I saw a video Joe rogan interviewing jon Jones and Jon admitted he went through the majority of his career stoned.....said he was hitting it heavy everyday, if he can dominate the UFC under the influence of cannabis I'm sure the average Joe can still get in decent shape whilst doing.


----------



## Whoremoan1 (Mar 13, 2017)

Bron said:


> I always smoke before lifting....hit all my PRs whilst I was under the influence lol
> 
> I saw a video Joe rogan interviewing jon Jones and Jon admitted he went through the majority of his career stoned.....said he was hitting it heavy everyday, if he can dominate the UFC under the influence of cannabis I'm sure the average Joe can still get in decent shape whilst doing.

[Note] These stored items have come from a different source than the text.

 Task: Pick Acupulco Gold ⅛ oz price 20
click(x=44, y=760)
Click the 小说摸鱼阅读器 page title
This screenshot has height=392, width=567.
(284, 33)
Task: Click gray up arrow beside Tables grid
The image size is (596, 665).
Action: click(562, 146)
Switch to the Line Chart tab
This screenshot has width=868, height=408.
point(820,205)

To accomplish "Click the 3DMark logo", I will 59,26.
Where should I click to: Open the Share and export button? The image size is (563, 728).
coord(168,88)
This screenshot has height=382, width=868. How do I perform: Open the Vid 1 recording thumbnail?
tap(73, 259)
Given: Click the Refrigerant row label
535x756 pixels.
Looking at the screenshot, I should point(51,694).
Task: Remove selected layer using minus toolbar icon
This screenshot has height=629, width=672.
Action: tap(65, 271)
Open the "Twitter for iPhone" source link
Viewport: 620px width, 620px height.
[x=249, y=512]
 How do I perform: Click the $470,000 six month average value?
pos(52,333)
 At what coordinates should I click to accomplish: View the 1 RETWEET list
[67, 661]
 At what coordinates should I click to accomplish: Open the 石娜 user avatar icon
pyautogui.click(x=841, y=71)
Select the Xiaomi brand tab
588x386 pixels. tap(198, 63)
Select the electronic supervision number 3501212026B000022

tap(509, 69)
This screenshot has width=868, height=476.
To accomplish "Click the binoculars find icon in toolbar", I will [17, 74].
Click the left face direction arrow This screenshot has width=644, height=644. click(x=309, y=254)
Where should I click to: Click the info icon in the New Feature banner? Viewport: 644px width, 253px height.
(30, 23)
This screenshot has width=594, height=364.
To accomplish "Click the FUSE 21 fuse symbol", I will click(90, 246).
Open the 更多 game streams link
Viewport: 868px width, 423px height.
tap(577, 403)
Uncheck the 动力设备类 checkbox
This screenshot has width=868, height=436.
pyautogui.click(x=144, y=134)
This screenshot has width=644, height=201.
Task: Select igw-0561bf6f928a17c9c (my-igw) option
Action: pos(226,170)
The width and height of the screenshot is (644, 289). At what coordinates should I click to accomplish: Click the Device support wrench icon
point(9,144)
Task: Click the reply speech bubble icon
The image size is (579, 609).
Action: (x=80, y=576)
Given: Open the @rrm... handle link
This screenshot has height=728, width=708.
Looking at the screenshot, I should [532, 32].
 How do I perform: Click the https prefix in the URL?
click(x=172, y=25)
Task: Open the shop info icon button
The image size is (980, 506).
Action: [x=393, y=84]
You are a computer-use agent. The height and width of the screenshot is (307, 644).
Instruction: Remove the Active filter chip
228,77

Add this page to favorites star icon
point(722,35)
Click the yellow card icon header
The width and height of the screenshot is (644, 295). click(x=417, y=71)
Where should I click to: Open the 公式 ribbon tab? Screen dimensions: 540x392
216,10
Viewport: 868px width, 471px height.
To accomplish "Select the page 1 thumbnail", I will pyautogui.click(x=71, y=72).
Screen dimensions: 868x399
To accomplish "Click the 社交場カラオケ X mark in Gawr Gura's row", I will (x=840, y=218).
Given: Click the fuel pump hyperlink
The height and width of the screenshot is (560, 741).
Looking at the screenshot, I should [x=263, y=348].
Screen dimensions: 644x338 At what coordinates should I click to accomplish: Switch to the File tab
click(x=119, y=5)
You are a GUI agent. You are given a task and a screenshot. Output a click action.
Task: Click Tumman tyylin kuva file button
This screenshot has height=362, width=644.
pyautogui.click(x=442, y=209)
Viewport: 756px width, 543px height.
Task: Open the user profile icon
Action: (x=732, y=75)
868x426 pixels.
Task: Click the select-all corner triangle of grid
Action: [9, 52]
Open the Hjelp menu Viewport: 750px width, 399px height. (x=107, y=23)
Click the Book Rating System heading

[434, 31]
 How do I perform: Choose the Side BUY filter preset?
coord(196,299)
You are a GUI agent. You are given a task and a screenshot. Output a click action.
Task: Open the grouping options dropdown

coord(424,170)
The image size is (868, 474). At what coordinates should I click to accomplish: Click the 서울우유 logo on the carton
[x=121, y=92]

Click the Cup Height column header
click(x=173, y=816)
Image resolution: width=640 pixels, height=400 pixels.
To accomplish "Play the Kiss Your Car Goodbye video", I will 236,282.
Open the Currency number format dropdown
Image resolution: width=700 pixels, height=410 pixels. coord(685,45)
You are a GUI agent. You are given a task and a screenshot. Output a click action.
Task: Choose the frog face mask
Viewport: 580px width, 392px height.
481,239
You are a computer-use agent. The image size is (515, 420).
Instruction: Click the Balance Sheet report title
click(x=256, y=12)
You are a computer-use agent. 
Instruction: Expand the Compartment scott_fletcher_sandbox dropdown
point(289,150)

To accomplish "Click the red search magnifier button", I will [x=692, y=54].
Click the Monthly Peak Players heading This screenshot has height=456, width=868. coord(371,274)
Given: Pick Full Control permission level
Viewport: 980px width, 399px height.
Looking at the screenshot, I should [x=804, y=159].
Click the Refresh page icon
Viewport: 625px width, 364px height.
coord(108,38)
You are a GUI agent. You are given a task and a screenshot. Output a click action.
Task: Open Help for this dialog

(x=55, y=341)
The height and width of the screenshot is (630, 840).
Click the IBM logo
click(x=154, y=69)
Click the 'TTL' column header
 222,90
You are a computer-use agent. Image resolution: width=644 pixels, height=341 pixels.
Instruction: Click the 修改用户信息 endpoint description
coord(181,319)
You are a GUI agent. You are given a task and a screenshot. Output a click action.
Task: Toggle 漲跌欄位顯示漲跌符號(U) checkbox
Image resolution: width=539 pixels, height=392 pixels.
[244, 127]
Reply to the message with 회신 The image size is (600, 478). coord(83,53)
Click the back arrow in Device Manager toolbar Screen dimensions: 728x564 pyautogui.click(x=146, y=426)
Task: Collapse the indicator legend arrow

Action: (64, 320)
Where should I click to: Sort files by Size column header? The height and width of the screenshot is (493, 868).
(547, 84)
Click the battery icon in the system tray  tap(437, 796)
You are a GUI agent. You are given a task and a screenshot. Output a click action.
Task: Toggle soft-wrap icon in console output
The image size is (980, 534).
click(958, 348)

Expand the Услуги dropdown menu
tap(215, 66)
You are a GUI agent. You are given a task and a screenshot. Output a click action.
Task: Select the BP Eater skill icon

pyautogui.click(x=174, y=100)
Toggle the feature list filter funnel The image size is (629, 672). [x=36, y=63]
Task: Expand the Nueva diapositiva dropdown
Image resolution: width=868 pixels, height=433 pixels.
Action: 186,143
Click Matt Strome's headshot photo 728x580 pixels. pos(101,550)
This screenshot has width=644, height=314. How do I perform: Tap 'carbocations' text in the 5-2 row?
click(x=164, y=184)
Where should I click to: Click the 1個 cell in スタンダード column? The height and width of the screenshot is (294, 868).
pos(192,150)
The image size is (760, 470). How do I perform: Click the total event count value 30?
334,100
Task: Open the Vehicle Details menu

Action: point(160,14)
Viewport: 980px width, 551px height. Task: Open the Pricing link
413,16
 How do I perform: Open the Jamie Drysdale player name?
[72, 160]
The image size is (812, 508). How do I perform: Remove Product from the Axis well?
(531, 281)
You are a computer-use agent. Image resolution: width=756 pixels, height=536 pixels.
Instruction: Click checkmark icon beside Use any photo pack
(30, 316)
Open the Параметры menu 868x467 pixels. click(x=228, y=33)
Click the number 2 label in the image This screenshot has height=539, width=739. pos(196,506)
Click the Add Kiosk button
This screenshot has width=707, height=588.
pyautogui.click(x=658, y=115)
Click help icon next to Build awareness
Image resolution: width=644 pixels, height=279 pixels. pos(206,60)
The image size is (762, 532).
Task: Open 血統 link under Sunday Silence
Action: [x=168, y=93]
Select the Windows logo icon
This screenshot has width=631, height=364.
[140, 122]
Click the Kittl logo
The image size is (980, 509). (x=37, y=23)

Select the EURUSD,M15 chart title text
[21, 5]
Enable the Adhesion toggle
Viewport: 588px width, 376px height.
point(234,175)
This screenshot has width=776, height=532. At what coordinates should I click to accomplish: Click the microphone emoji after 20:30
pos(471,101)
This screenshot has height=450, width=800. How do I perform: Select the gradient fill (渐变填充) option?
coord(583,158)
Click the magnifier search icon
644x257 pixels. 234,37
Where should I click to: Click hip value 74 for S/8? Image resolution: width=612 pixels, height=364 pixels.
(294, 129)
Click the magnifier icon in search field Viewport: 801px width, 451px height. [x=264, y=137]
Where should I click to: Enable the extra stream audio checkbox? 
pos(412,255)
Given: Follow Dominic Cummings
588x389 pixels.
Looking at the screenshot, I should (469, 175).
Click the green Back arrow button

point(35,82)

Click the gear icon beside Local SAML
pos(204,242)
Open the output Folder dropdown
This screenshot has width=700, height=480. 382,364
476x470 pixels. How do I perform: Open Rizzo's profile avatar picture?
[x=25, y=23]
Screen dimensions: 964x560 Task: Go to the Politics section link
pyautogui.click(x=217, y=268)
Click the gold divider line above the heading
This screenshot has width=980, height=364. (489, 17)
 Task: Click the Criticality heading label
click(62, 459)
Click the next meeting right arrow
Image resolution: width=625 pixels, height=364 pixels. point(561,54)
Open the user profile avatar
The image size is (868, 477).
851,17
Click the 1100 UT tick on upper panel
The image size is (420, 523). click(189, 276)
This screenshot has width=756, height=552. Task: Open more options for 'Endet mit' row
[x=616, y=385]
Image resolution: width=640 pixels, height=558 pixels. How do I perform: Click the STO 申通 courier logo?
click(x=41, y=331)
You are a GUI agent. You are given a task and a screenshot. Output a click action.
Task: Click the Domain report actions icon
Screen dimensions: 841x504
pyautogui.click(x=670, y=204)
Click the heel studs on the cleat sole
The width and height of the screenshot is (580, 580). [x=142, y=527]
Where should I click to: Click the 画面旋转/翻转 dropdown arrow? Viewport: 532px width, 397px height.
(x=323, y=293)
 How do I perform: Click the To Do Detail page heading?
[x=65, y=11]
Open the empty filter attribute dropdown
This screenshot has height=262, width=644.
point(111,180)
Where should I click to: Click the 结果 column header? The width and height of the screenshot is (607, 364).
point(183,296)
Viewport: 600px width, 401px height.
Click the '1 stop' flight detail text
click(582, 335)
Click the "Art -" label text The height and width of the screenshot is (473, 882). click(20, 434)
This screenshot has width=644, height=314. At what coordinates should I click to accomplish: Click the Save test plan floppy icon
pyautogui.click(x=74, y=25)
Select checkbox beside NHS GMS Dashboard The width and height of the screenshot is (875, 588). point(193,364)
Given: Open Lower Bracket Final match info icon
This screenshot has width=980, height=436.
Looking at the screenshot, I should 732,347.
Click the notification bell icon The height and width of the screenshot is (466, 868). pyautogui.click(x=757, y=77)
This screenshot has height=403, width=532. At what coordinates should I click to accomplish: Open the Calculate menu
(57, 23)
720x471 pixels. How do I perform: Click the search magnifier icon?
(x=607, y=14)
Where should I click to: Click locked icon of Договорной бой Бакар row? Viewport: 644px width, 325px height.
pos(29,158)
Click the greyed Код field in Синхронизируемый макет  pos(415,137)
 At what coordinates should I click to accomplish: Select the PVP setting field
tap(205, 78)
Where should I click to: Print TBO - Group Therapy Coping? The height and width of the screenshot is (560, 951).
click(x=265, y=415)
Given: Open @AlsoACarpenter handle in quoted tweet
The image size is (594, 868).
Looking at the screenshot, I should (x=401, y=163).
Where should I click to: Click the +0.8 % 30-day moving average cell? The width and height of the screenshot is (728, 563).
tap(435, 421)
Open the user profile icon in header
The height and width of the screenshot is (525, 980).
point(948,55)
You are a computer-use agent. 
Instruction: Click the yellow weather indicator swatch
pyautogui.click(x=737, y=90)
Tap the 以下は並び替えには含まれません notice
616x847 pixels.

 i literally just had a pre workout joint and finished one of my best back workouts to date.....dorian also did it


----------



## Sasnak (Oct 11, 2016)

I'm not a big smoker of weed but I did toke on a mates joint once when I walked up to the gym on a sunny day, early evening. He was sitting on a nearby grass verge with his family and dog.

When I got in there a bit of mild paranoia set in and I had to move the free weights to an area out of the view of the mirror. A staff member came up to me and told me I couldn't use them there as weights in the area were a tripping hazard. I was too monged out to reply and ended up curtailing the session and spending an hour standing in the shower waiting for the effects to abate.

Not a nice experience


----------



## arcticfox (Jan 11, 2015)

Feck training and smoking weed, I have a little in even every now and then but more to relax my back and help me sleep but only a little and not everyday


----------



## Benny_01 (Apr 25, 2016)

I used to smoke All the time before and after the gym, it's a great training aid imo for focus and mind muscle connection

On the other hand it's a b*tch for getting the munchies and eating anything and everything you shouldn't be eating

i don't smoke at all now and the gains and conditioning come a lot easier


----------



## Oioi (Jul 25, 2016)

ErnestVaughan said:


> I think people have a negative attitude toward marijuana because movies and the media have long created a negative image of people who use it.


Strong revive


----------